Members of the Black Hebrew Israelite group protested on Sunday night outside of the Barclays Center in support of Brooklyn Nets star Kyrie Irving. The basketball player had just returned to the team following an eight-game suspension for promoting an antisemitic movie on social media and then failing to unequivocally denounce Jew-hatred.

Local media reported that some protesters wore shirts emblazoned with the phrase “Israel United in Christ,” as others called for a boycott of Nike, which suspended its relationship with Irving amid the controversy.

Footage posted to social media appeared to capture dozens of Black Hebrew Israelites marching to the arena ahead of the game.

Irving on Saturday apologized “deeply” for promoting the film “Hebrews to Negroes: Wake Up Black America” and thereafter failing to repudiate antisemitism. “I don’t have hate in my heart for the Jewish people or anyone that identifies as a Jew,” he said.

“The difficult aspect is just processing all this, understanding the power of my voice, the influence I have. I am no one’s idol, but I am a human being that wants to make [an] impact and change,” he added.

According to the Anti-Defamation League, “The Black Hebrew Israelite movement is a fringe religious movement that rejects widely accepted definitions of Judaism and asserts that people of color are the true children of Israel.”

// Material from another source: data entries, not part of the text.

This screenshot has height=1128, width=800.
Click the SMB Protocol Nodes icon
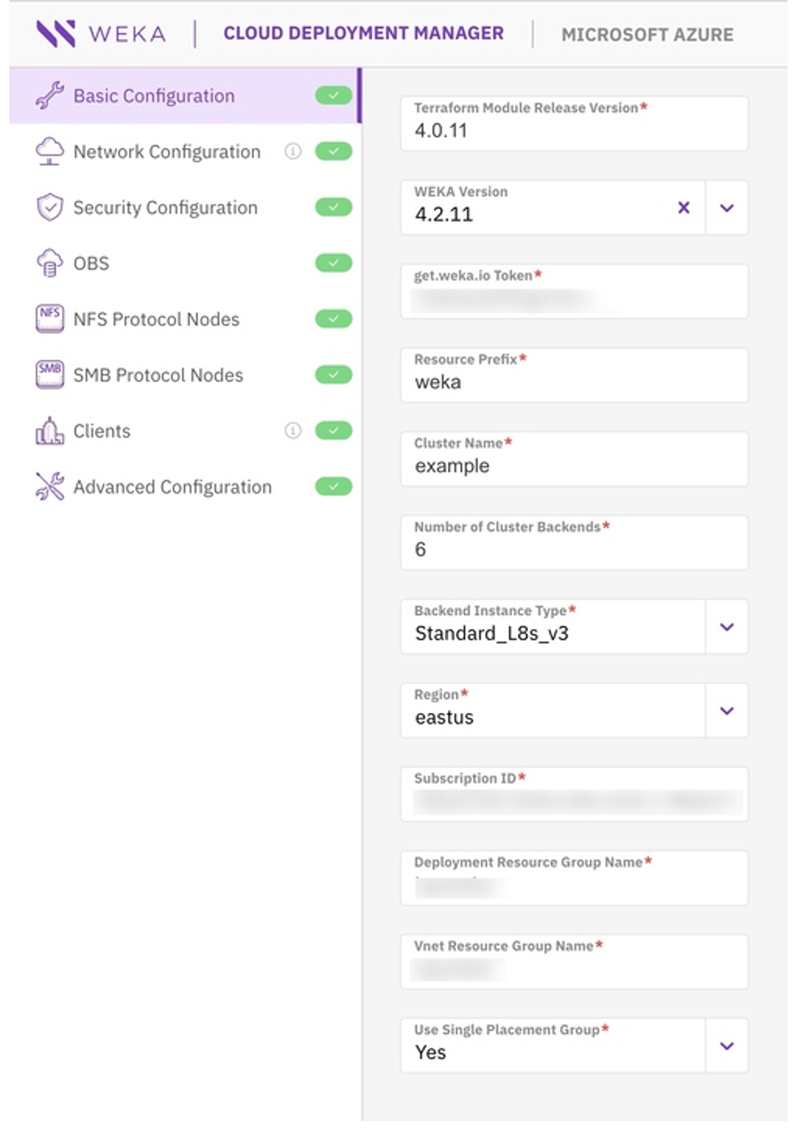coord(48,375)
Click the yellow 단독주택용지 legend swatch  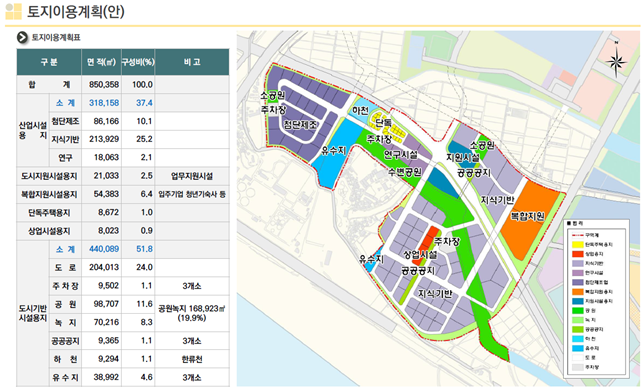pyautogui.click(x=577, y=244)
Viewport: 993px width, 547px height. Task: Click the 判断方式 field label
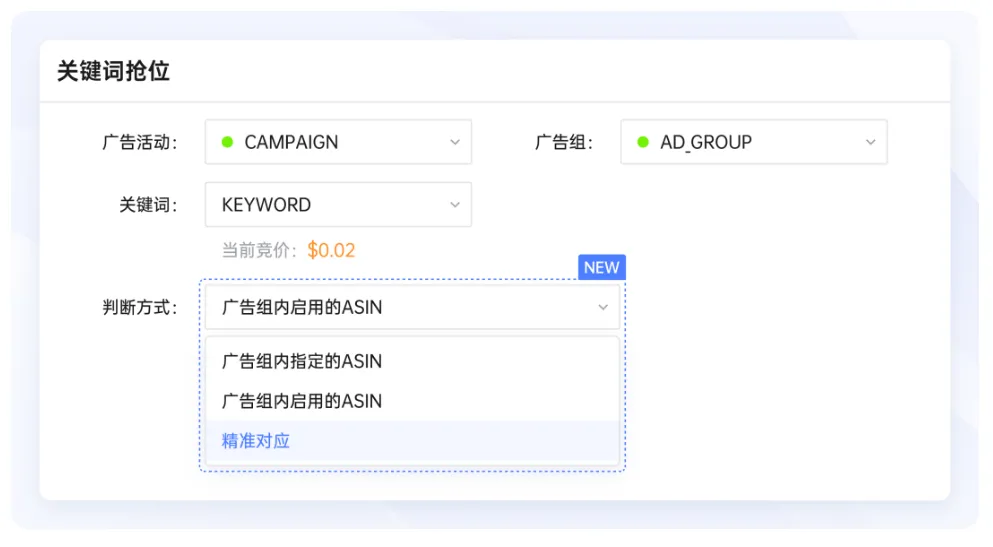tap(140, 307)
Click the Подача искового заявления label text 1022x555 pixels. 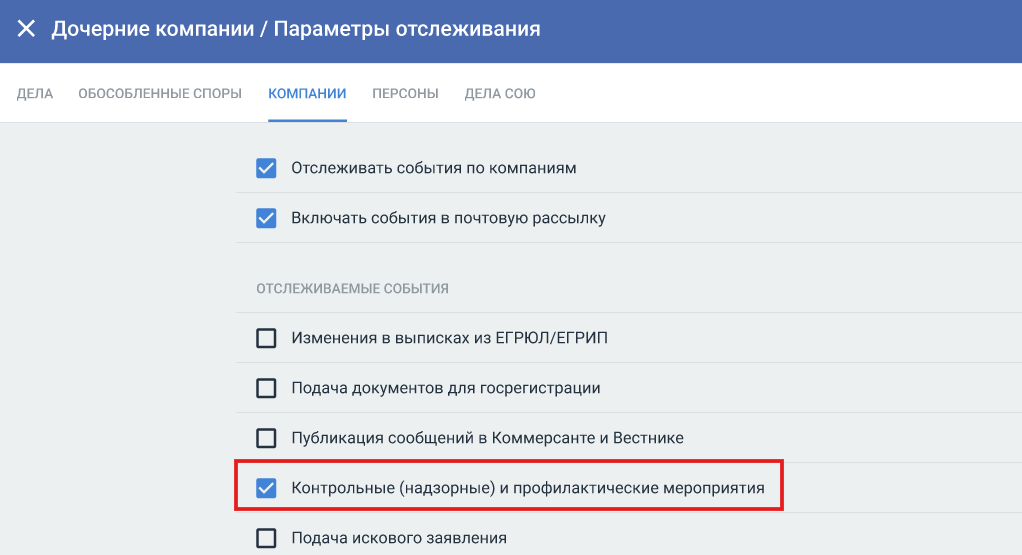click(398, 538)
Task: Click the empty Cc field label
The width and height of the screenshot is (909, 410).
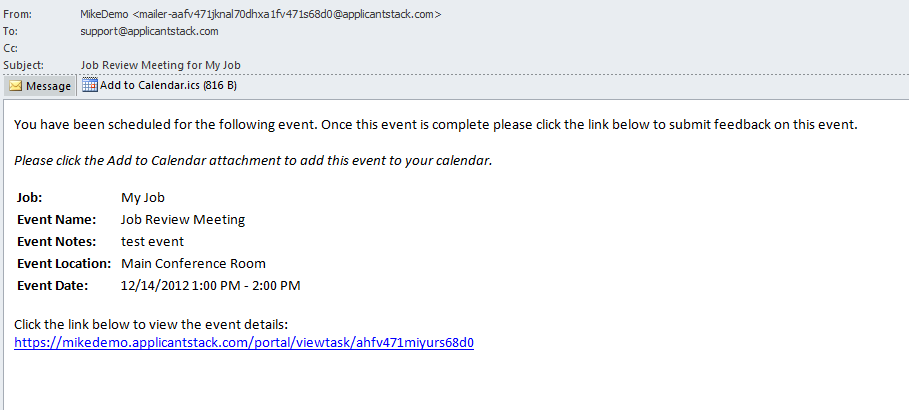Action: point(11,48)
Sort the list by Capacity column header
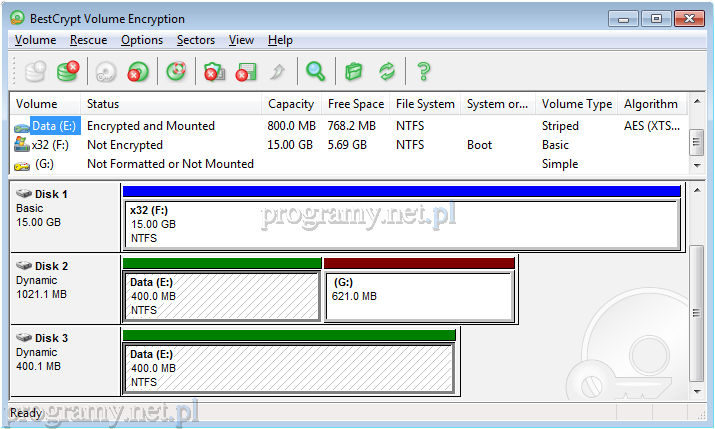 point(292,104)
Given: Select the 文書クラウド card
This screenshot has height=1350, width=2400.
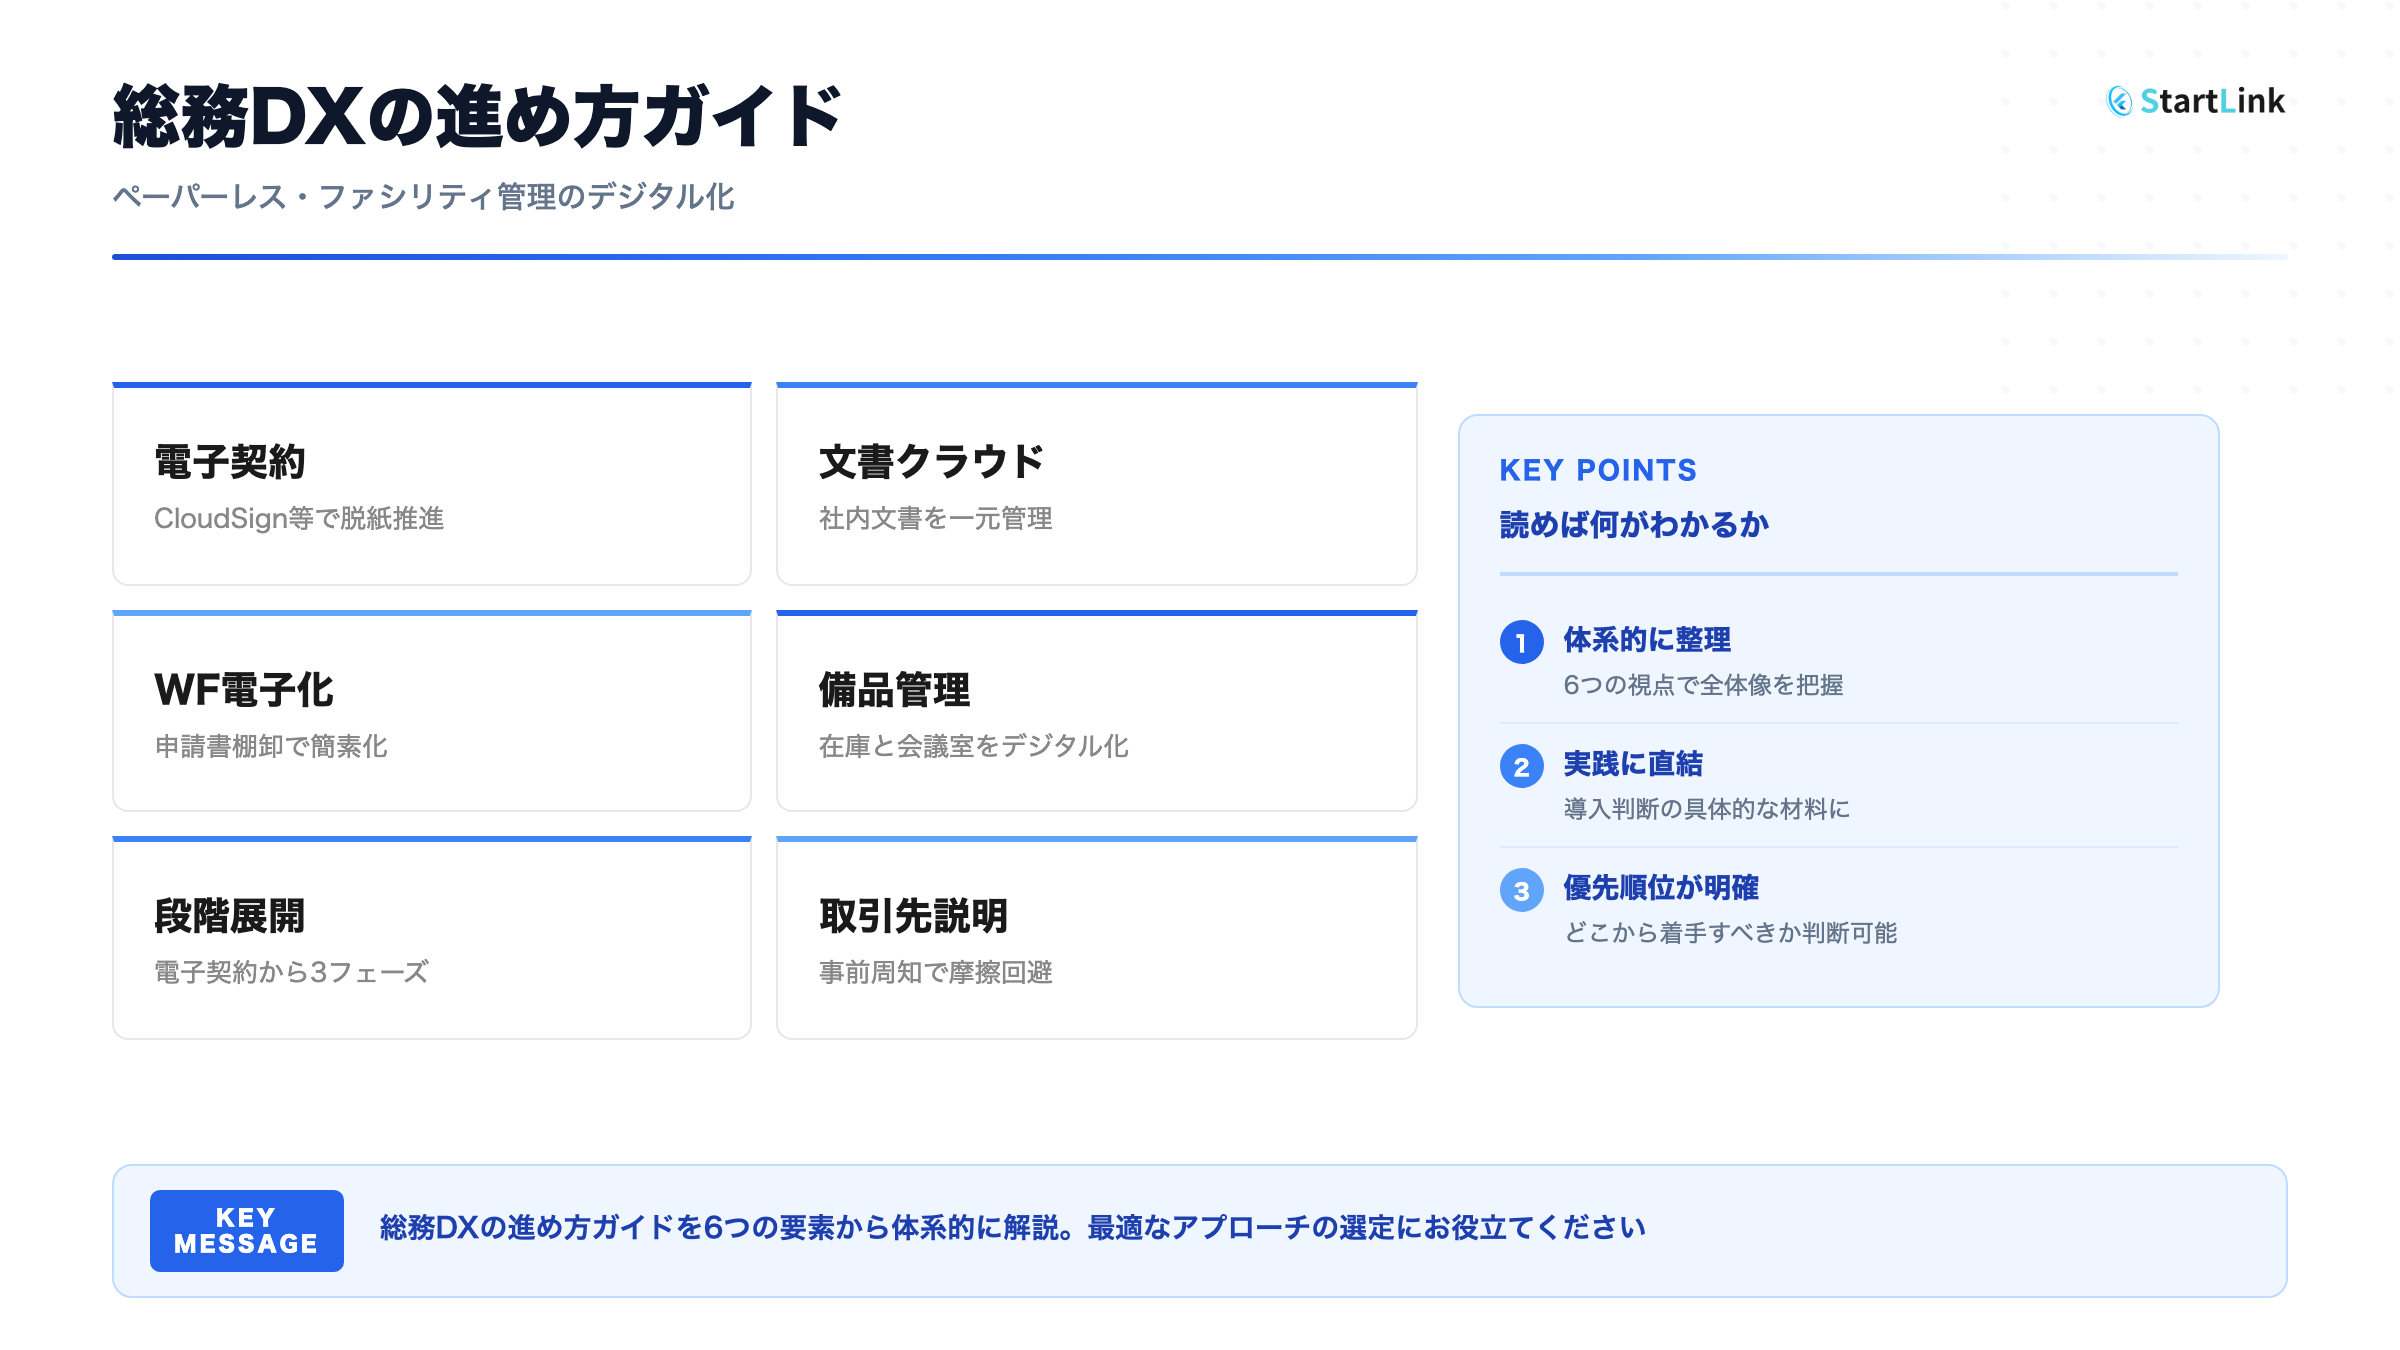Looking at the screenshot, I should click(x=1096, y=486).
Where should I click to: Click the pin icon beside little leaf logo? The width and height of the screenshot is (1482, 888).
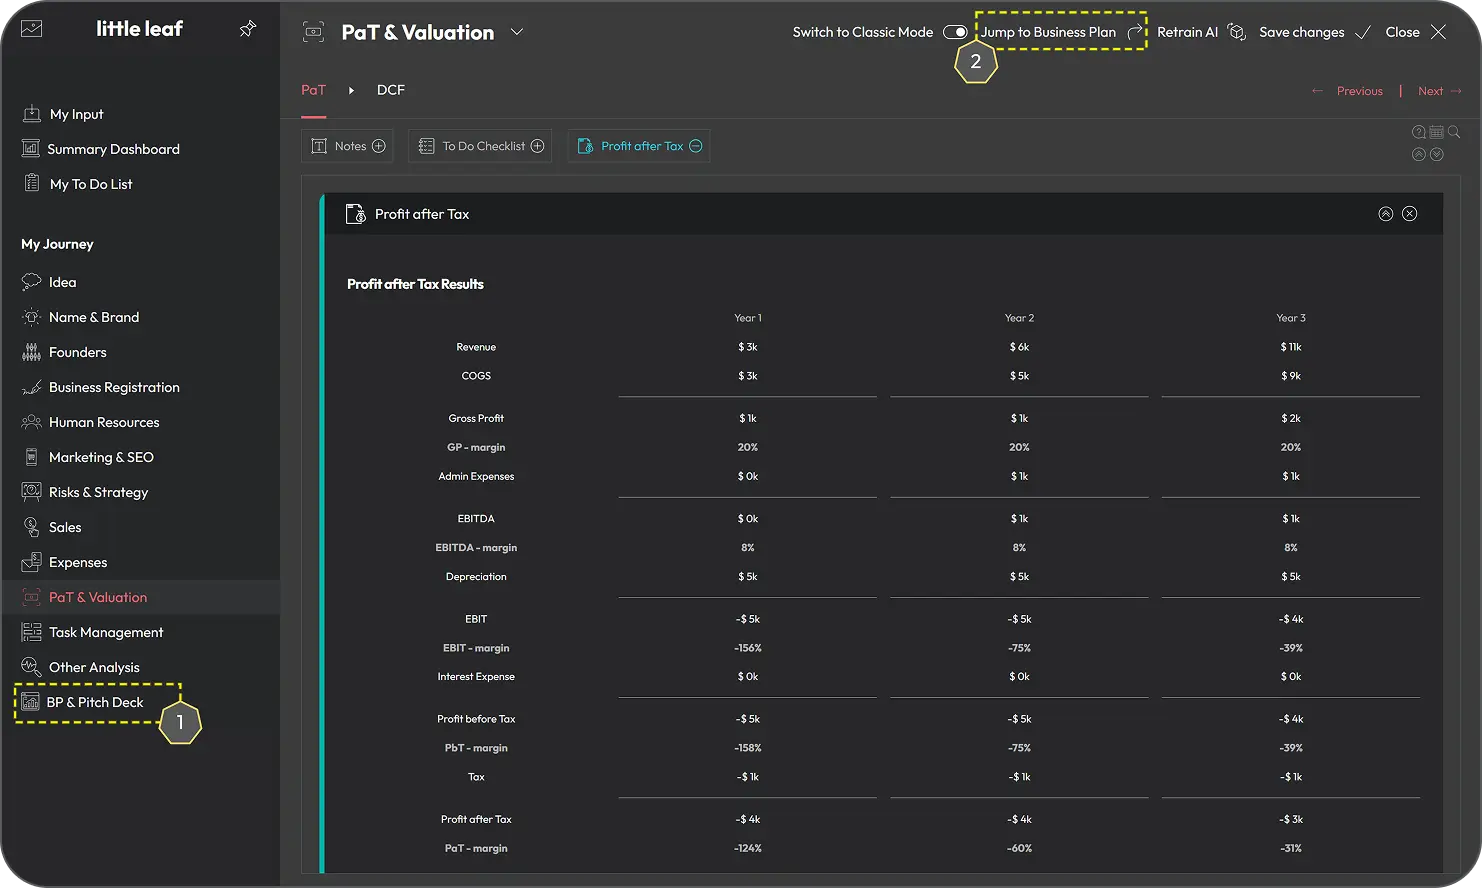(x=247, y=30)
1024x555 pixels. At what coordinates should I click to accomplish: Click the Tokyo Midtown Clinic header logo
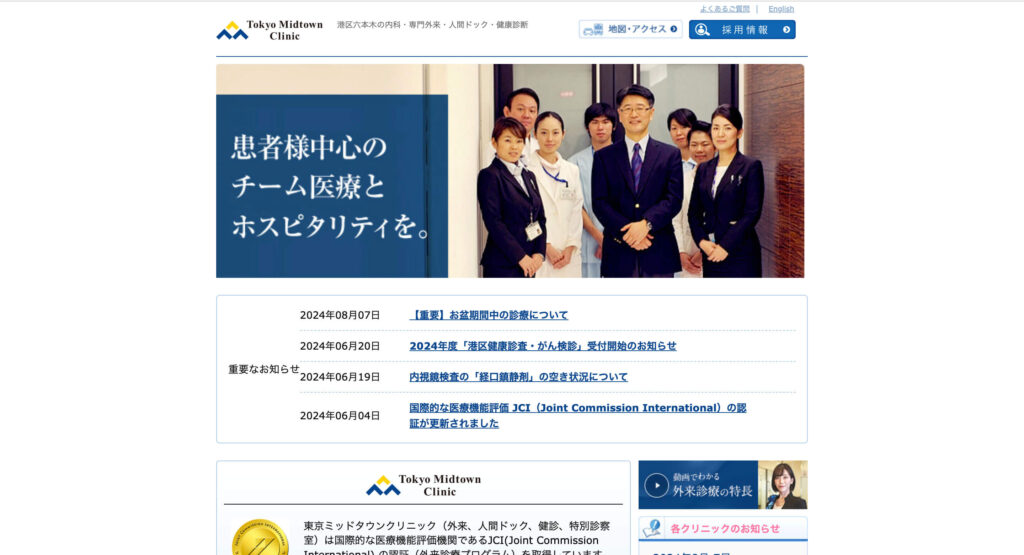click(x=269, y=30)
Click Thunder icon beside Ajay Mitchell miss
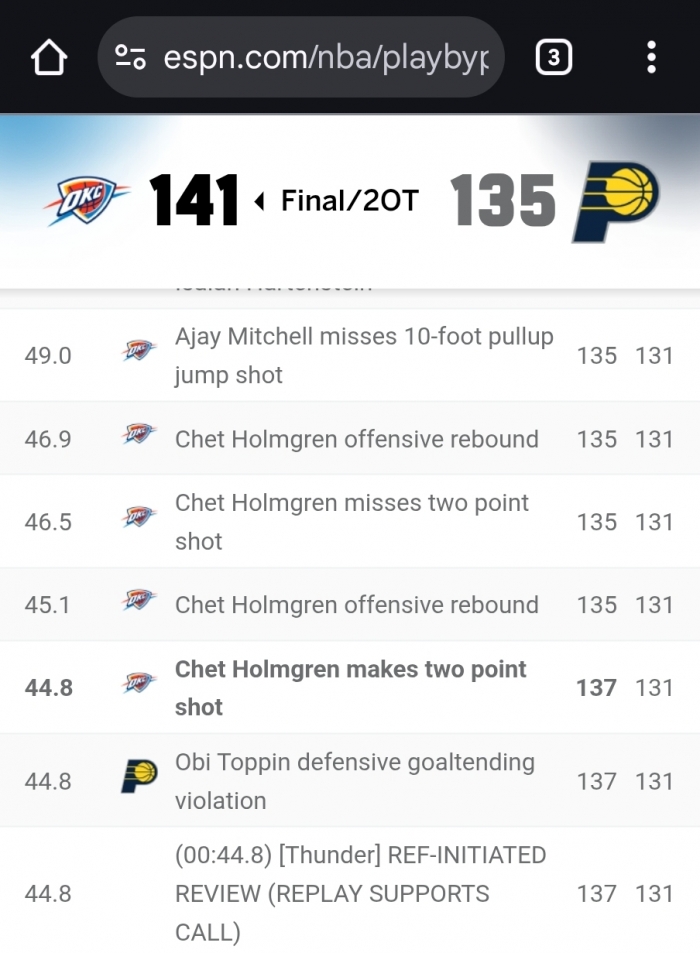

Nation of Islam leader Louis Farrakhan addressed the antisemitism scandals surrounding Irving and rapper Ye, formerly known as Kanye West, in a speech live-streamed on “The Collective 9” YouTube channel on Nov. 10. He said that the ADL should investigate the “horror” that their parents have inflicted on blacks in America and around the world.

“I’m saying to the ADL: Sir, we know you. And we know that we know you. And you know that we know you. Don’t talk to Kyrie by himself: ‘He can go and look at the horror of the Holocaust.’ Why don’t you come and look at the horror of what your parents have done to black people in America and throughout the world. Why don’t you come and study and repent of your evil to us.”

He continued, “We have never done to you and your people what you and your people have done to us. We don’t need to go see the Holocaust. We feel your pain. Because we are really human beings. You don’t feel ours, because to you, a thousand blacks ain’t worth the fingernail of a Jewish man. I’ve read these things.”